Quando tentou criar uma pauta positiva, Bolsonaro tampouco causou boa impressão. Ele foi caminhando ao Congresso, um dia antes do passeio dos tanques pela capital federal, para entregar a Arthur Lira a proposta de criação do chamado Auxílio Brasil, que pretensamente substituirá o Bolsa Família. No entanto, a proposta é vazia: não especifica valores, prazos ou quem serão os brasileiros e brasileiras que teriam acesso ao benefício.

No Twitter, a presidenta do PT, deputada federal Gleisi Hoffmann, assim definiu o “novo” auxílio: “Proposta de Bolsonaro para substituir o Bolsa Família acaba com o programa, um dos mais copiados do mundo. Ele não define linha de pobreza, quem será beneficiado, não traz valor do benefício, retira municípios e o SUAS do processo, desconsidera o cadastro único e torna o programa temporário”.

 

Lula, o maior pesadelo de Bolsonaro, embora tenha mantido discrição ao longo da semana (“Eu não fico entrando toda hora em briga desnecessária porque isso só interessa ao Bolsonaro. Ele cria confusão pra ocupar espaço na mídia”, disse ele nas redes sociais), fez intervenções cirúrgicas, como nesta publicação no Twitter, na terça-feira: “Dados que o governo Bolsonaro não faz desfile pra exibir. Nos últimos 12 meses: arroz subiu 48%; feijão subiu 22%; carne subiu 38%; leite subiu 11%; gás subiu 24%; 14,8 milhões de brasileiros desempregados e fila do osso”.

Lula também sinalizou como pretende lidar com a relação junto aos militares caso seja novamente eleito presidente. Cobrado pelos internautas, comentou: “1 – Não tem carta pra conversar com militares. Se tivesse carta seria para o povo brasileiro e dentro disso estão os militares. Se militar quiser fazer política ele renuncia o cargo, tira a farda e se candidata. Não tem problema. 2 – Já fui chefe das Forças Armadas, eles sabem como têm que se comportar. Cuidando da nossa soberania, dentro da Constituição. O Bolsonaro se comporta como se as Forças Armadas fossem um objeto particular dele, como se fossem um brinquedo. 3 – Não tem conversa especial com Forças Armadas, vou tratá-los com respeito, como temos que tratar todas as instituições. Isso que aconteceu hoje foi uma coisa patética. Se o Bolsonaro queria uma foto com militar era só ter visitado um quartel.”

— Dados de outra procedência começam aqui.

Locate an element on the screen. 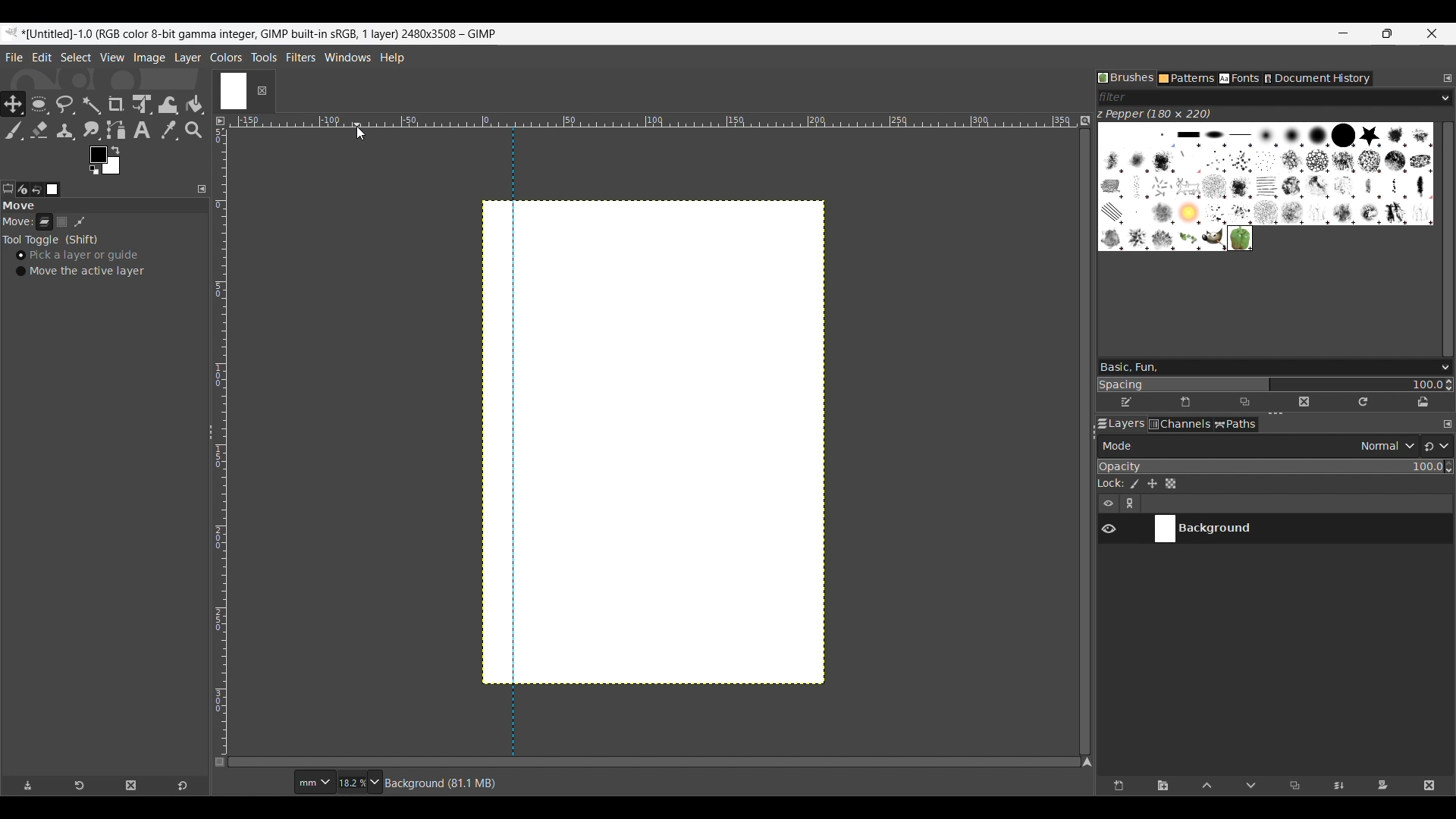 The height and width of the screenshot is (819, 1456). View menu is located at coordinates (111, 57).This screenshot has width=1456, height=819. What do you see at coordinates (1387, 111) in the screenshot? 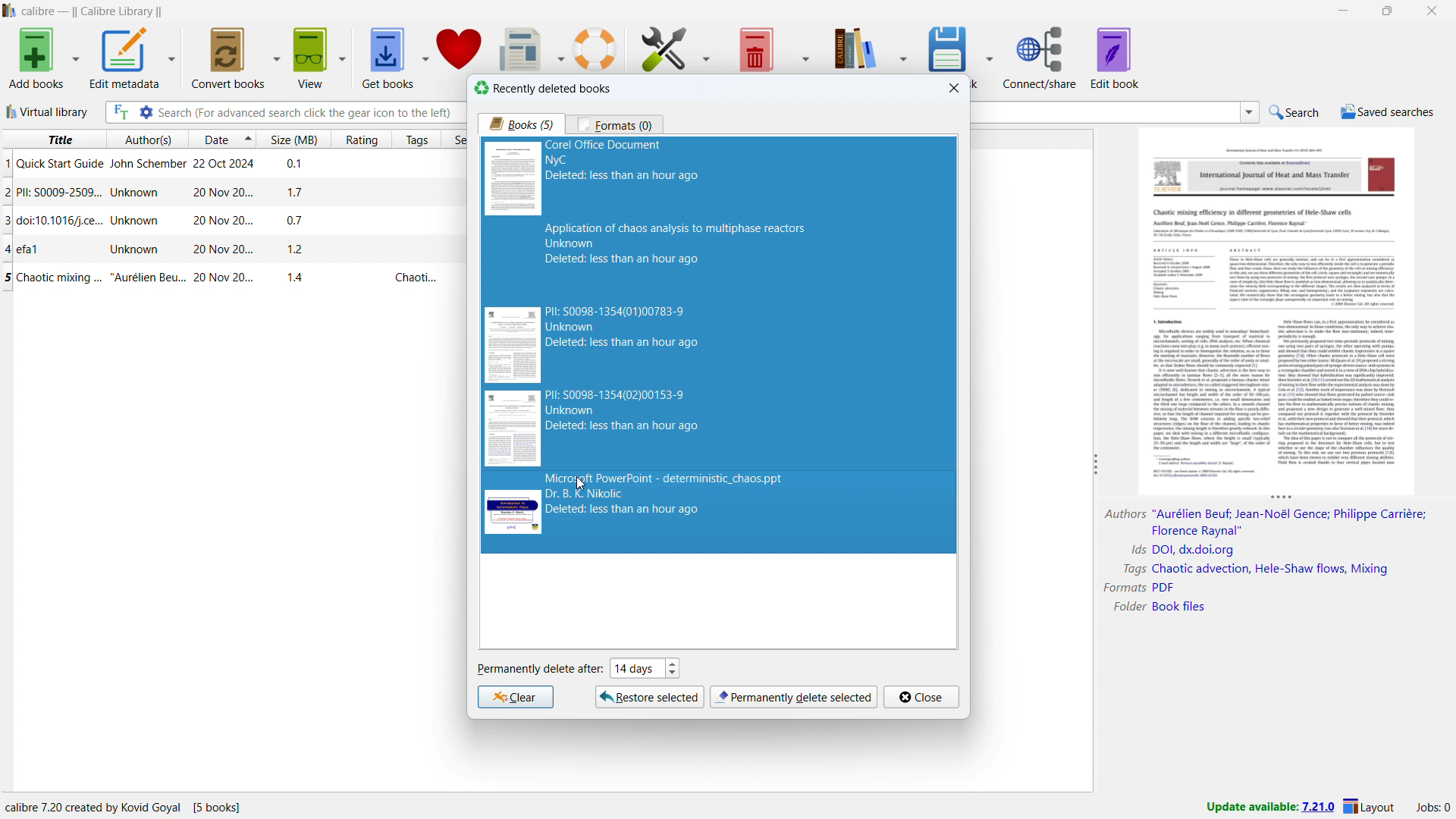
I see `saved searches menu` at bounding box center [1387, 111].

Mas, passada a armada de Brancaleone, que o jornal inglês The Guardian batizou de “desfile da República de Bananas de Bolsonaro”, voltam a se destacar as diferenças de concepção em torno do significado de democracia. Os direitos sociais e trabalhistas continuam à mercê dos coturnos da elite financeira e de seus representantes na mídia e no Congresso. Ainda na semana que passou, a Câmara dos Deputados aprovou o texto-base da medida provisória 1045/21 (leia texto sobre as mudanças nesta edição), que amplia a precarização do trabalho e retira mais direitos.

Os movimentos sociais e sindical continuam resistindo. O presidente da CUT, Sérgio Nobre, atacou a medida. “Com essa vergonhosa MP, o presidente e os governistas na Câmara atacam, mais uma vez, os direitos da classe trabalhadora, já deteriorados pela reforma trabalhista e trazem de volta a famigerada carteira verde amarela. Trabalho sem direitos tem nome: é escravidão”, disse o sindicalista.

Outra ameaça no horizonte, sem provocar espanto na grande mídia, é a reforma tributária regressiva que continua avançando no Congresso. Neste item, por sinal, a crítica que é reverberada na imprensa é justamente aquela que poderia ser considerada um avanço: a cobrança imposto de renda sobre dividendos, injustamente isentos desde 1995. Outra pauta contrária aos interesses populares é a reforma administrativa, que mais do que penalizar o funcionalismo, vai enfraquecer mais os serviços públicos prestados à população (leia artigo nesta edição). Se as eleições do próximo ano parecem asseguradas, a luta por justiça social continua mais necessária do que nunca.